In this paper, through the in vitro and in vivo experiments, knockdown of GNL3L alleviated inflammation and oxidative stress in COPD mice, inhibited ATM-p53 pathway-related protein expression, and significantly reduced inflammatory cell infiltration in lung tissue. In summary, GNL3L may be involved in the progression of COPD by activating the ATM/p53 pathway, providing a new therapeutic target for COPD.

Data Sharing Statement

The datasets generated and/or analysed during the current study are available from the corresponding author upon reasonable request. The data can be accessed from https://www.ncbi.nlm.nih.gov/geo/query/acc.cgi. (Accession: GSE5058, GSE38974).

Ethics Approval and Consent to Participate

This study was approved by the Ethics Review Committee of the Third Hospital of Changsha (No: 2017-S004). All animals housing and experiments were conducted in strict accordance with the institutional guidelines for care and use of laboratory animals.
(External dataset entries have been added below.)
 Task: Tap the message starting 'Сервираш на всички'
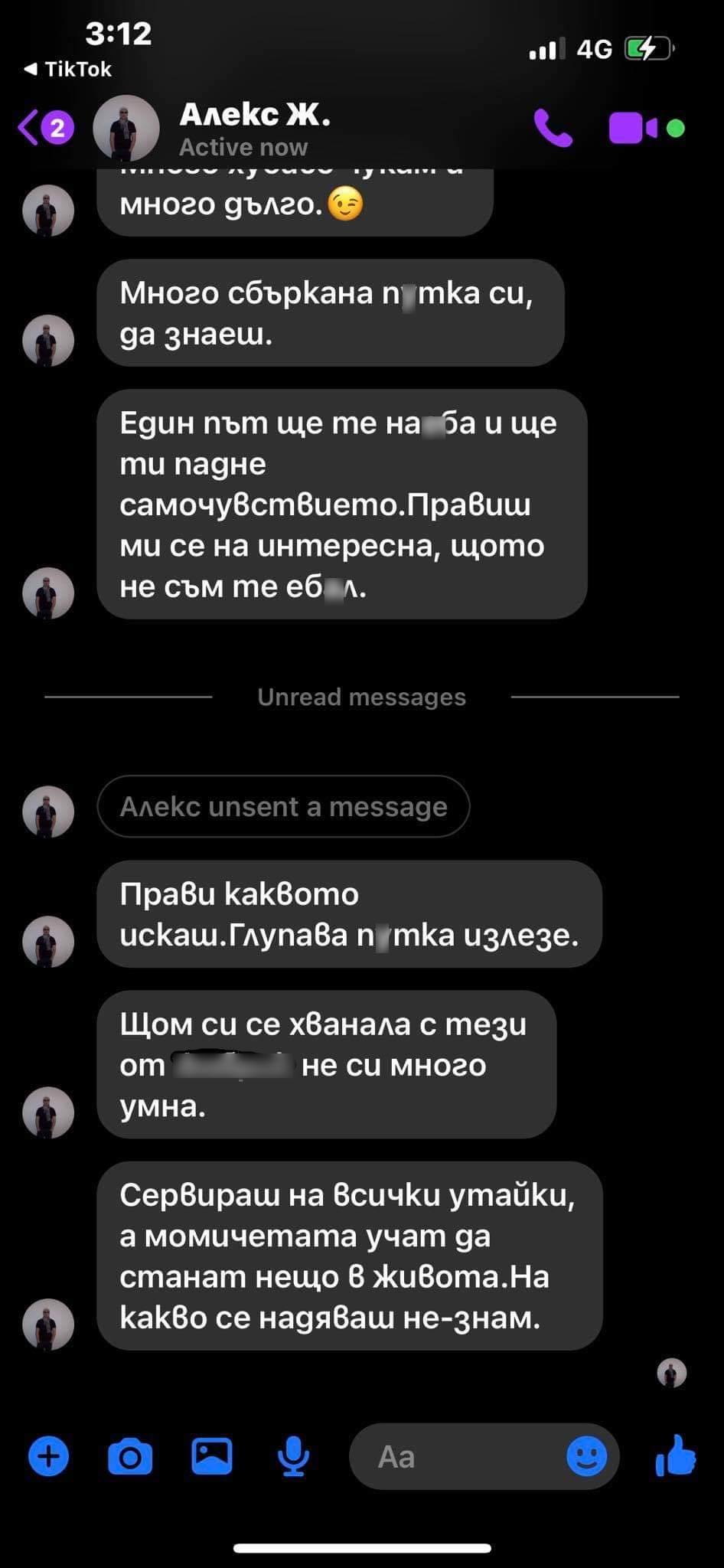[x=350, y=1256]
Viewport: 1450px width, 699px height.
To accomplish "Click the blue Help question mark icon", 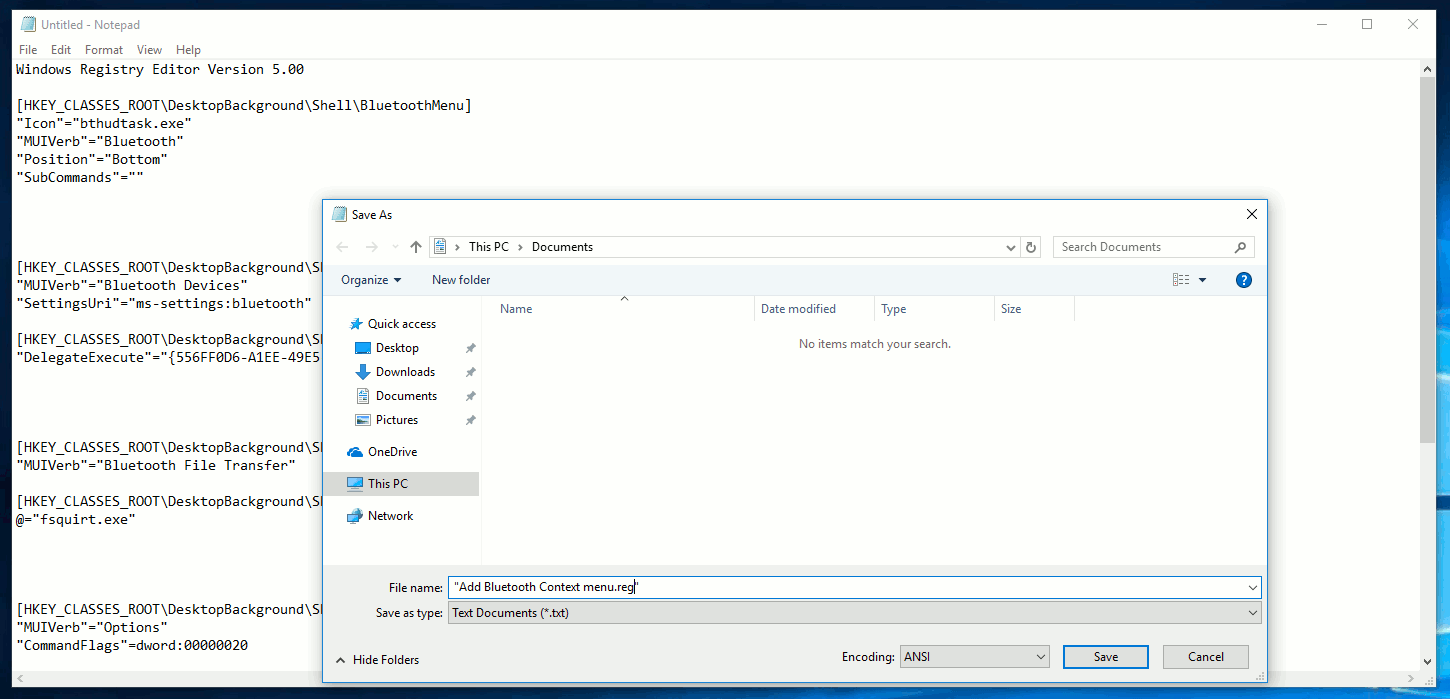I will [1243, 280].
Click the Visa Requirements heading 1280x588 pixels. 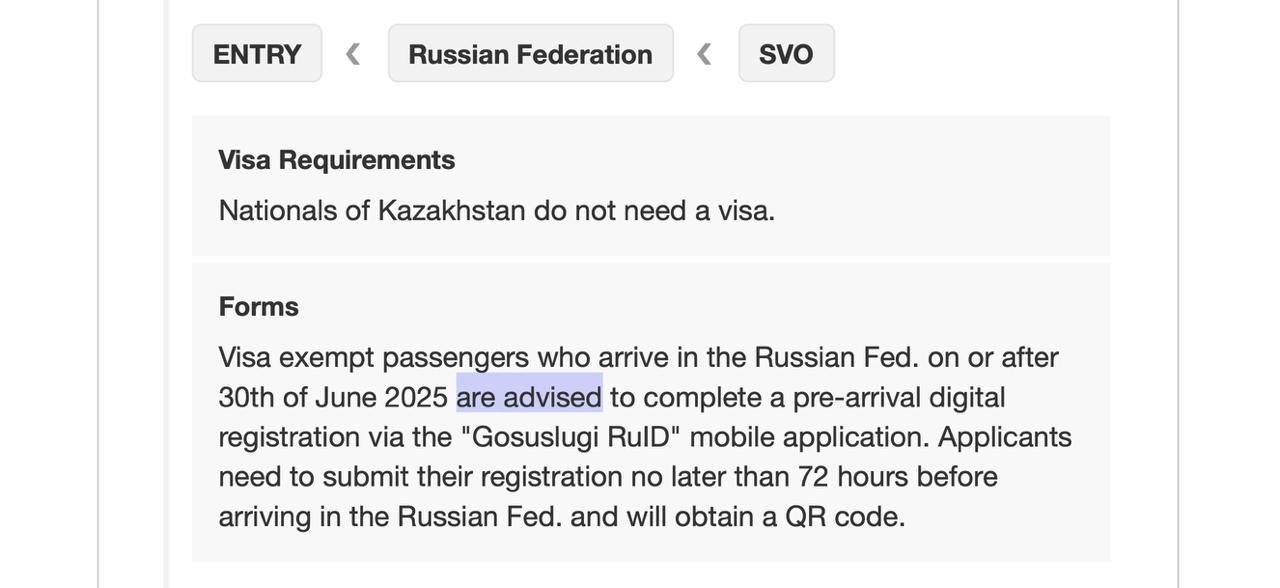(x=337, y=160)
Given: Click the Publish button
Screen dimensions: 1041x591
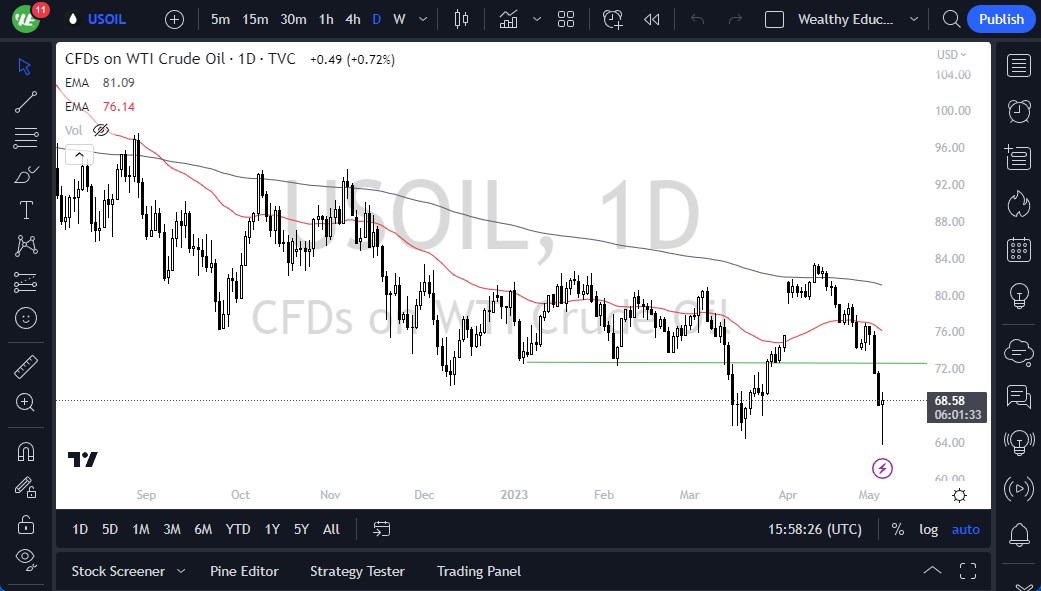Looking at the screenshot, I should click(1001, 19).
All the procedures were performed in accordance with the Declaration of Helsinki and relevant national policies.

According to the study protocol, human data in the study is downloaded from the GEO DataSets (GSE5058 and GSE38974) (https://www.ncbi.nlm.nih.gov/), which is not related to the use of human clinical data from our hospital. Since the above databases are public resources and all registered users can view and use the data in the databases, the ethical approval of human-related biomedical research by our hospital’s Ethics Committee is not required in this study.

Author Contributions

All authors made a significant contribution to the work reported, whether that is in the conception, study design, execution, acquisition of data, analysis and interpretation, or in all these areas; took part in drafting, revising or critically reviewing the article; gave final approval of the version to be published; have agreed on the journal to which the article has been submitted; and agree to be accountable for all aspects of the work.

Funding

National Natural Science Foundation of China, No. 62071178; Health Commission of Hunan Province, No. A20182005; Natural Science Foundation of Changsha City of Hunan Province, No. kq2014009.

Disclosure

The authors declare that they have no competing interests in this work.